→ Description of the task:
Say how many lines in the entries contain "computer", giving only the number.

→ Dataset entries:
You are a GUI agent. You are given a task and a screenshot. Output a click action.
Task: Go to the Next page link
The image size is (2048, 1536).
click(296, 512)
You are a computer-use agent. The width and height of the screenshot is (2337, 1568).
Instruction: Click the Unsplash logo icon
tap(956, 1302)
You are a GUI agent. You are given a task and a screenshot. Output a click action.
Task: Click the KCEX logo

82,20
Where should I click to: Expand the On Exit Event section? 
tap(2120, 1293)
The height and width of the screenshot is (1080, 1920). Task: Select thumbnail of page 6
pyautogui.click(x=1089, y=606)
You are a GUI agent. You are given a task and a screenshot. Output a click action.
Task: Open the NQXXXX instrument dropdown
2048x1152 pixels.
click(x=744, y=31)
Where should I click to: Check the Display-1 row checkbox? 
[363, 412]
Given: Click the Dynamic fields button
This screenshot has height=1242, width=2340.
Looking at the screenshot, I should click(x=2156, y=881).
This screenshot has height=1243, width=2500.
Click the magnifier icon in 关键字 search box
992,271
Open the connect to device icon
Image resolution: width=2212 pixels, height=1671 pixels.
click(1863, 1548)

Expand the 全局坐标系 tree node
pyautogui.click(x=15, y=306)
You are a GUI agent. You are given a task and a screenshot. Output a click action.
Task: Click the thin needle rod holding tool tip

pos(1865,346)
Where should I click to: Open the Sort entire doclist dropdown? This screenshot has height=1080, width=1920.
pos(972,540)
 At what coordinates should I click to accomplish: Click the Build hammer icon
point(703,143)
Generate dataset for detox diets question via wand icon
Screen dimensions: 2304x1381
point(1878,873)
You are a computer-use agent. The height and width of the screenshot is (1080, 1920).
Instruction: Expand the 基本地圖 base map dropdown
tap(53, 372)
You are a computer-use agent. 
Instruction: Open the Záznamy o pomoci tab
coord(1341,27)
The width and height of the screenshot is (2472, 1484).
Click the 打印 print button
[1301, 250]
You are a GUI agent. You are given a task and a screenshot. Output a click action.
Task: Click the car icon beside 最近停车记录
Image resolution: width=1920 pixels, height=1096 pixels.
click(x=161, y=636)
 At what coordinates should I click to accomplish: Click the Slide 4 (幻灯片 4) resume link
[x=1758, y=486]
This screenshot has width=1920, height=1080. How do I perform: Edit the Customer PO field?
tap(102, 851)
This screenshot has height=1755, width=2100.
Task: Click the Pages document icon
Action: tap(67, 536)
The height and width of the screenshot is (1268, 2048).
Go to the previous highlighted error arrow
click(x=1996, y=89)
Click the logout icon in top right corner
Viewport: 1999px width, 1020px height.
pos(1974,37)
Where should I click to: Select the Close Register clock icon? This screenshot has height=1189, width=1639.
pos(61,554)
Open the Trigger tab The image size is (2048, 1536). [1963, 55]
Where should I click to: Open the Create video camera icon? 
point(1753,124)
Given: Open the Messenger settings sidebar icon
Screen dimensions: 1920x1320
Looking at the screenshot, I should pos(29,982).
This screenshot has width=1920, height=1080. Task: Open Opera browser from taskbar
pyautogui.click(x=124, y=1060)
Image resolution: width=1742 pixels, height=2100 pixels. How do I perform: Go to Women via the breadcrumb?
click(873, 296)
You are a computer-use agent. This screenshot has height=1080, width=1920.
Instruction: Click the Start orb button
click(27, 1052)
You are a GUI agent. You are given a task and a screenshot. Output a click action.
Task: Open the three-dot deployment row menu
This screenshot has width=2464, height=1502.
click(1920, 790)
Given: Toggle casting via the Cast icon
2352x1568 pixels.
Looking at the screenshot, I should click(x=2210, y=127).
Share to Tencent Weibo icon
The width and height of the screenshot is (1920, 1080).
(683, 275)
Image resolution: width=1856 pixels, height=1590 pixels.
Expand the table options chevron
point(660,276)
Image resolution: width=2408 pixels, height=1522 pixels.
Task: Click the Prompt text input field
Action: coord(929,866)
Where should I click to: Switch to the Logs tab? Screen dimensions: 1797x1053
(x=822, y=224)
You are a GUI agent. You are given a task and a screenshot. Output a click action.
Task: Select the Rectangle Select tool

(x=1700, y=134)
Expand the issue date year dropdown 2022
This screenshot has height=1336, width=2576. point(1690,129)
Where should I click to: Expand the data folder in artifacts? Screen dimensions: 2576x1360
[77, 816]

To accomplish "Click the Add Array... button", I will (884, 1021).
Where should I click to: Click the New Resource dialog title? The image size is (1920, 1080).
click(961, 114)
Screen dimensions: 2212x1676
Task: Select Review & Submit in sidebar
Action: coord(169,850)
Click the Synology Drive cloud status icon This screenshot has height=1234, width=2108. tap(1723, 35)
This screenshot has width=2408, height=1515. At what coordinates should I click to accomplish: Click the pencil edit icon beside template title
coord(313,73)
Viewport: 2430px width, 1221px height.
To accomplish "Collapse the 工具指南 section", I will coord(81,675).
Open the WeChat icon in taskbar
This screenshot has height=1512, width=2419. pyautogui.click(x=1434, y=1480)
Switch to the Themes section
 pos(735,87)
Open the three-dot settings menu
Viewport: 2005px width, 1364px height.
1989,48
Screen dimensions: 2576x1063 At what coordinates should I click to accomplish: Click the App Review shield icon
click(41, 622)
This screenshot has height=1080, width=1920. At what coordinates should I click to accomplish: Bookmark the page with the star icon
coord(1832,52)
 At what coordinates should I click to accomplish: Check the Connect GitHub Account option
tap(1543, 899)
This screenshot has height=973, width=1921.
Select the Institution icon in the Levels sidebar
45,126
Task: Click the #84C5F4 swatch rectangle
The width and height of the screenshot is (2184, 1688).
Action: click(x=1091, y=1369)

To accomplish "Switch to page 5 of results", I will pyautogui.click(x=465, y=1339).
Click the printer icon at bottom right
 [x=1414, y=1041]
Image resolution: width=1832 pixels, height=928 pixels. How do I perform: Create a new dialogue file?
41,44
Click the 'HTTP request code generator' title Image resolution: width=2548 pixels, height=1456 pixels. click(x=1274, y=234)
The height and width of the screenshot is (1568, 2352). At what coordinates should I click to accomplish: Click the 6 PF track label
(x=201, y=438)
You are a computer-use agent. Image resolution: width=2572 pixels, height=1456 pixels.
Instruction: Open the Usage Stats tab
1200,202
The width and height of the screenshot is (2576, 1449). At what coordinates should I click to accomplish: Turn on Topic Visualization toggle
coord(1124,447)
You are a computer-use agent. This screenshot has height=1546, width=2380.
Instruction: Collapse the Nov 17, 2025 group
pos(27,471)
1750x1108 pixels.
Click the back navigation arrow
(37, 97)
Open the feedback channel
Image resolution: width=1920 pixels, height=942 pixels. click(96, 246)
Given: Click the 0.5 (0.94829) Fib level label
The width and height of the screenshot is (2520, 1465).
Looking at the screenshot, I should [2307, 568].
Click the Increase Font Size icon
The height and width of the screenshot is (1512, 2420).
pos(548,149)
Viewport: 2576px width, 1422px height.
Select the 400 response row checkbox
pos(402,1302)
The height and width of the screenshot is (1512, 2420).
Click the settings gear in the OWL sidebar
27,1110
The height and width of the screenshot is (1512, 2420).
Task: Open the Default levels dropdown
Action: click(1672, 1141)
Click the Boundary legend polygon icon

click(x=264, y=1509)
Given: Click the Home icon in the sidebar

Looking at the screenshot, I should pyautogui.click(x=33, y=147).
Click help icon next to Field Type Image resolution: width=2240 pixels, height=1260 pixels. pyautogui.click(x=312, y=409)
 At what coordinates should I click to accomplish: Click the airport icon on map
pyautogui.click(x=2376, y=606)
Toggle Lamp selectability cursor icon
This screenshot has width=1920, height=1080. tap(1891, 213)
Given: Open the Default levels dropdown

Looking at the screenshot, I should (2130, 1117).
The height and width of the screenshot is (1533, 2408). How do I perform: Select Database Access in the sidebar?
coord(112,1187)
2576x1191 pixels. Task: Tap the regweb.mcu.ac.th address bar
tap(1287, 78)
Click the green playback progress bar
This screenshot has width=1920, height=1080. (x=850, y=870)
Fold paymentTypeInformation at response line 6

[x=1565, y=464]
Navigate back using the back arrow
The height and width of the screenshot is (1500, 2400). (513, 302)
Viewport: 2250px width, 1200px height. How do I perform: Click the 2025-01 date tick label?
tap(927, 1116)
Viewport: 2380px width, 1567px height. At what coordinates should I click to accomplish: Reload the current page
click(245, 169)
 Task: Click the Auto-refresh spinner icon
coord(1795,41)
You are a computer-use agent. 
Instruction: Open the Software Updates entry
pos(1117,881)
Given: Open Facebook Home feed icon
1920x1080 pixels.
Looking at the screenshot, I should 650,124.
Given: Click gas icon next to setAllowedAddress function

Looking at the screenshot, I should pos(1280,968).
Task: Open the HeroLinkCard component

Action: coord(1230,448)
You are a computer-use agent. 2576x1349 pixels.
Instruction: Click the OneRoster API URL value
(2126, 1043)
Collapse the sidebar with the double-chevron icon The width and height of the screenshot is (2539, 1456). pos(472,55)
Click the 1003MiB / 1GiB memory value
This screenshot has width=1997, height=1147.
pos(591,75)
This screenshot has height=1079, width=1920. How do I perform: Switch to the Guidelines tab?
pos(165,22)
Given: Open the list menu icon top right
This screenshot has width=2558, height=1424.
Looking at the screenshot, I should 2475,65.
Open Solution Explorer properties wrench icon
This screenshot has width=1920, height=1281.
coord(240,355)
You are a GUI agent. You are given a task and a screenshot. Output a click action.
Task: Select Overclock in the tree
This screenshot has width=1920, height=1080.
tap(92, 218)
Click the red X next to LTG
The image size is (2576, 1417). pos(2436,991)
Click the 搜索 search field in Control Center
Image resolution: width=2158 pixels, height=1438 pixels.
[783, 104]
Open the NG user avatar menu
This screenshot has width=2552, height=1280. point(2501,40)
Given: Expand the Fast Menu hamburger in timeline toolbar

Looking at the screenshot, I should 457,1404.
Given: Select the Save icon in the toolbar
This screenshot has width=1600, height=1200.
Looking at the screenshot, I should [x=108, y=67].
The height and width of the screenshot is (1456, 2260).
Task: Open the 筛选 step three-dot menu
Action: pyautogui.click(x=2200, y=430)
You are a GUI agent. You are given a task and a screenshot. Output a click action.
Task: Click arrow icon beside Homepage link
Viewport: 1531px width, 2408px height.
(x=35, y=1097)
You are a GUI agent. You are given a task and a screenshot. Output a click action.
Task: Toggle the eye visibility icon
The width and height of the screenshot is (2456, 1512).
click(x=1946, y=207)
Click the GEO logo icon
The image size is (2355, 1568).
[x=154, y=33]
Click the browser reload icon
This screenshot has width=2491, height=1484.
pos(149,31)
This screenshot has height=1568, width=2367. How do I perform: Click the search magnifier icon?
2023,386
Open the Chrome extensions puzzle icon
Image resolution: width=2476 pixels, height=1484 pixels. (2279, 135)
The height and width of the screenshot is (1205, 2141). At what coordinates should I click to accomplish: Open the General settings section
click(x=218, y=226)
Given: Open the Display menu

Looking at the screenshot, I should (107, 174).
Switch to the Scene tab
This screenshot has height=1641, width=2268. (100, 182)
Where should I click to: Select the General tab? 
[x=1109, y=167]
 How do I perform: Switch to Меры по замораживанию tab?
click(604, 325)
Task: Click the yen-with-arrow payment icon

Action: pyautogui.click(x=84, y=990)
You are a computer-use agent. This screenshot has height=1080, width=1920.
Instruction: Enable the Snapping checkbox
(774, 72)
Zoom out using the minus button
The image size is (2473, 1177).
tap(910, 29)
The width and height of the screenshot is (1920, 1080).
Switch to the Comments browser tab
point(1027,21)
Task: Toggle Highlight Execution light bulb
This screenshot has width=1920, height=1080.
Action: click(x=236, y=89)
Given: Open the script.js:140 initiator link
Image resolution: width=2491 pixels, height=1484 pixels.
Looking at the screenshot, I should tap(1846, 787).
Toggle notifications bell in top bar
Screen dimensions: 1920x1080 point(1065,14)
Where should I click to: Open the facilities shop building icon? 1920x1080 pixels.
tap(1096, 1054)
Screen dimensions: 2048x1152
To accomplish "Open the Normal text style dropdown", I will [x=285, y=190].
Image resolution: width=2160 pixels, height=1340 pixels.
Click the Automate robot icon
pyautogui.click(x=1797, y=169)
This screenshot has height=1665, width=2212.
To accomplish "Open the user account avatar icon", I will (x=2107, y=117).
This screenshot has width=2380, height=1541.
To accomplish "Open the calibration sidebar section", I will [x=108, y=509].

→ Output for this task:
9